Extraction from oil sands is a big job. The settling ponds are visible from orbit. Take a look at 57N 111.6W. Those aren't lakes. Those are man-made open pit mines and settling ponds. This is a far more expensive process than drilling and pumping. A ton of sand yields a barrel of oil. You don't even get oil out; you get asphalt, which has to be cracked down to crude oil, then to gasoline. Costs are running around $30/barrel.
Worse, with current technology, natural gas is used to make the steam to separate the oil from the sand. This is currently a substantial fraction of Canada's natural gas consumption. When natural gas prices go up, so does the cost of oil from oil sands. And it's a wasteful thing to do with natural gas. There's a project underway to build an oil-sands project that's self-fueling, using its own product to generate steam, but it won't be running until 2007. If that project doesn't work out, oil sands are in big trouble.
If you want a job as a heavy equipment operator, mechanic, or welder, head for Fort McMurray, Alberta. They're hiring. But apartment occupancy is at 100%, so you may end up in worker barracks.
So that's a more realistic view of Athabasca oil. It's real, but it's not a miracle.
Instead of worrying about the fact that oil has reached it's peak shouldn't we be figuring out ways of leaving the carbon in the ground? (Remember that greenhouse thingy?) The focus in these debates always seems to be on how to produce more energy not use less.
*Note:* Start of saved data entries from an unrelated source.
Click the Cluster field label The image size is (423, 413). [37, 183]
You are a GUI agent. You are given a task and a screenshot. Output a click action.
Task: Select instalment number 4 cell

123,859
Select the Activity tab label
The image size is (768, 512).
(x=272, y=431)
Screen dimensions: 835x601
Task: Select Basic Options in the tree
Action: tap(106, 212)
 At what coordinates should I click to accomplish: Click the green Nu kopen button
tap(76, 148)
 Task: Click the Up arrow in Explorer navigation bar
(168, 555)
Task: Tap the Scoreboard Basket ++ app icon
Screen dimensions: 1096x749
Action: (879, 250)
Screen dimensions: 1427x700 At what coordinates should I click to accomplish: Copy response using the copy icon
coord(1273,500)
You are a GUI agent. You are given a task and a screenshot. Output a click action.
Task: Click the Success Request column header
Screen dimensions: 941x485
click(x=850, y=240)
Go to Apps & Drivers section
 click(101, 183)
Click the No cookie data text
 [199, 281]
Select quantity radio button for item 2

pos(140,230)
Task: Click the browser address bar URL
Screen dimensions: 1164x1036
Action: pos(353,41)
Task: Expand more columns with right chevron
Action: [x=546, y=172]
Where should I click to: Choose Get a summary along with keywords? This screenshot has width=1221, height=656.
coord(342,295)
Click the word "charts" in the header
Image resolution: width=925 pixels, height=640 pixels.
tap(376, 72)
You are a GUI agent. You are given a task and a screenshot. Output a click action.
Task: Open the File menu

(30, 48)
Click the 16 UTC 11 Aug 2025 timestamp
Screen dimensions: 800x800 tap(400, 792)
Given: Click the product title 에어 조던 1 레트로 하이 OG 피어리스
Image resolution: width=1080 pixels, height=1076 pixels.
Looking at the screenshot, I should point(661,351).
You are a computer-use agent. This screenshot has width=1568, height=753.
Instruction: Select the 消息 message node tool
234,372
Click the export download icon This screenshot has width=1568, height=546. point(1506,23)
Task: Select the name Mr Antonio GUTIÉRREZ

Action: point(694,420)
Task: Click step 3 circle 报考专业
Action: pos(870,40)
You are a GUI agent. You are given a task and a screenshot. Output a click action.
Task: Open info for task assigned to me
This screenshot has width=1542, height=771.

And that while we could easily save almost 50% of consumption using currently available technologies. If youu're interested in more details see this link from the BBC http://news.bbc.co.uk/2/hi/science/nature/4633160. stm "Energy's 'low hanging fruit'" by Dr Kevin Anderson of the Tyndall Centre for Climate Change Research.
Peak Oil News and Discussion has a lot of info and discussion topics on Peak Oil. It even mentions the current slashdot peak oil thread.
The Saudis claim they can can ramp up production, the reality on the ground is slightly different. In the 1980s Saudi Arabia added 88 billion barrels to its reserves without drilling a single well. The reason why? OPEC allocates exports on the basis of reserves - the more you have in your reserves, the more you can pump. At the same time Kuwait added 26 billion and Abu Dhabi TRIPLED its reserves. None of these countries have allowed external experts to study their reasoning for upping reserves. A team of independent geologists could easily prove these figures, but they are not allowed to do so. Think about that - we might all be banking on a lie.
Saudi Arabia plans to up production from about 10 million barrels per day to 15 million largely by developing existing fields, not bringing new reserves on-stream. Almost all of this oil will come from the four Saudi superfields - Ghawar, Safaniyah, Hanifa and Khafji - each of which is over 50 years old - an extraordinarily long period of time for a field to be productive. Almost 5 million barrels will come from Ghawar alone.
So can they do it? Seems unlikely, Saudi Aramco refuses to open its books, but the claimed figure of 258 billion barrels seems to be very high, a former director of Aramco has publicly said that proven reserves are no more than 130 billion barrels and the remainder must be extrapolated.
Other reports are coming out of Saudi Arabia that water is entering the oil wells which implies that the fields are near the end of their lives. Even Aramco admits that huge amounts of water must be injected into fields to maintain current production.
There are also serious reports that Saudi overproduction in the past has caused serious damage to the fields and that they will never generate the normal amount of oil that can be recovered from well-managed fields.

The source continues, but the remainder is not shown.